The episode focused on an engineered polio virus developed at Duke University to treat deadly form of brain cancer called giloblastoma.
Oncolytics Biotect was founded in 1998 on the discovery about cancer killing property of reovirus made at the University of Calgary.
The company when it was conducting early Phase I trials of Reolysin went public on the Toronto Stock Exchange and Nasdaq.
Reolysin is treating head and neck cancer with reovirus based therapy.
Thompson was able to associate himself with his as he knows how hard it is to bring the treatment to market.
Reolysin trails continuing to be disappointing, the company’s shares is now 75 cents per share.
Thompson is very optimistic about reovirus and other immunotherapy treatments like the one for polio being trailed at Oncology.

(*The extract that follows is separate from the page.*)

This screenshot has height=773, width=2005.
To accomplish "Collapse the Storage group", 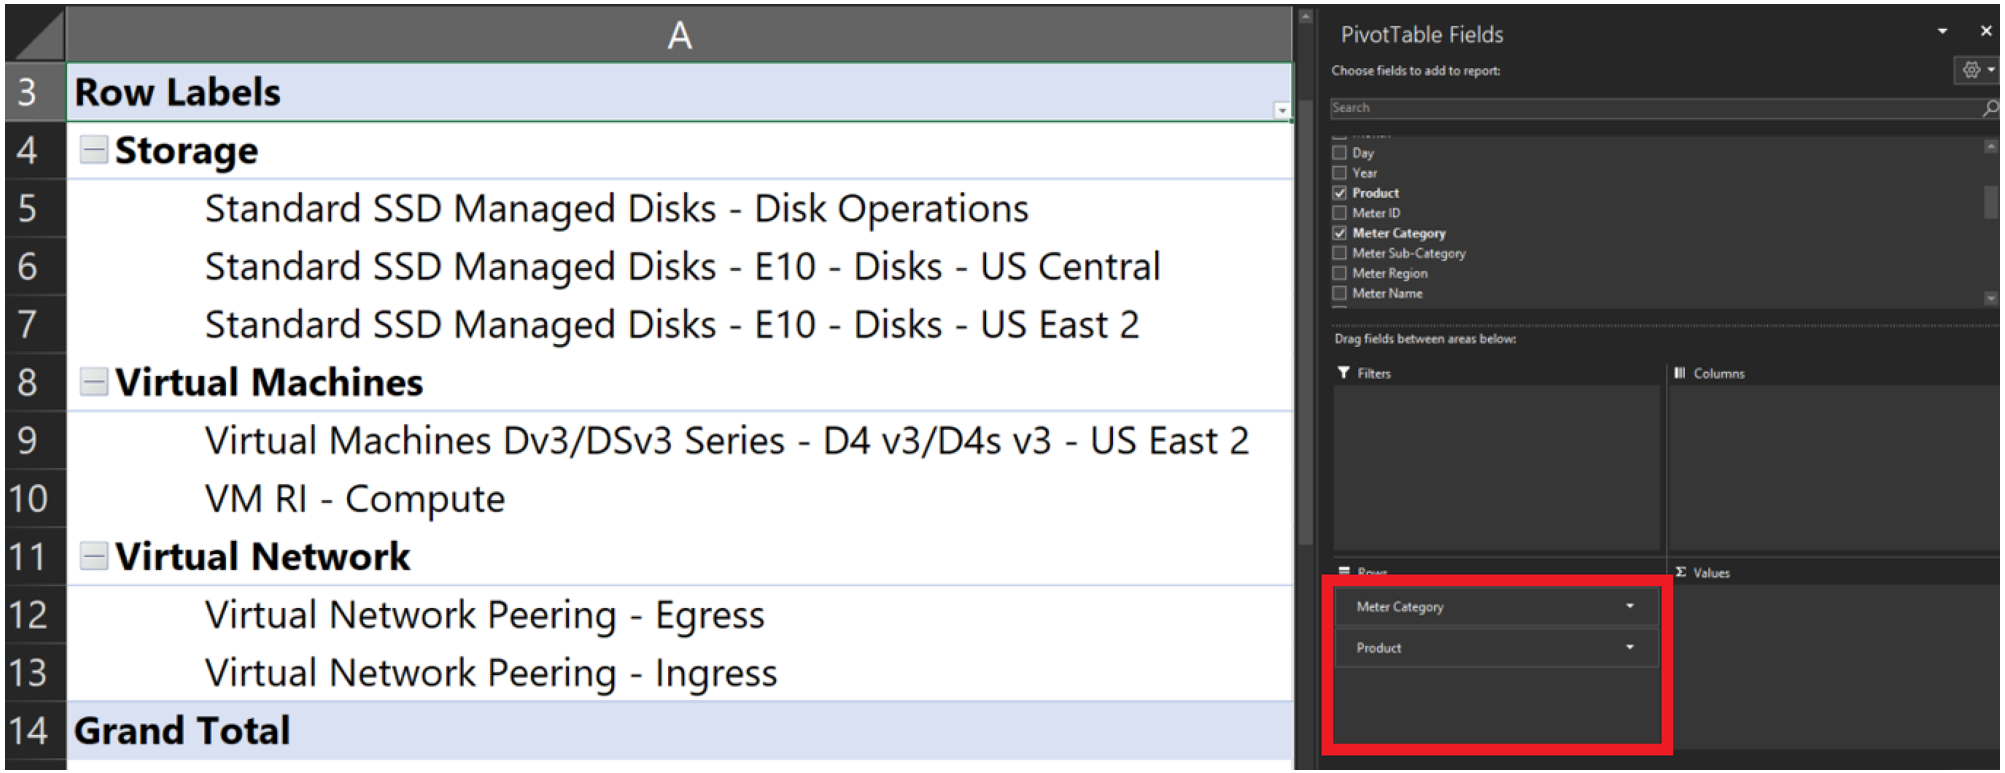I will [x=94, y=150].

There are many companies in the field and the research is going good even though there are many disappointments but researchers are learning from them and knowledge is expanding.
Reolysin approach used by Oncolytic’s is engineered to target tumor cells or boost the immune system innate cancer killing abilities. Reovirus spares the normal cells and replicate in tumor cells that contain genetic mutations in a pathway called Ras, which are the abnormalities found in two-third of all cancers.
Once the reovirus starts replicating it kills the tumor cells and travels to nearby tumors and continues the cycle.
But further research discovered that reovirus power is not so much to kill the tumor cells but it will interact with the immune system that kills the cancer cells.
The problem in the neck and head cancer is that the immune system is not accessible to the tumors in head and neck as it accessible to others.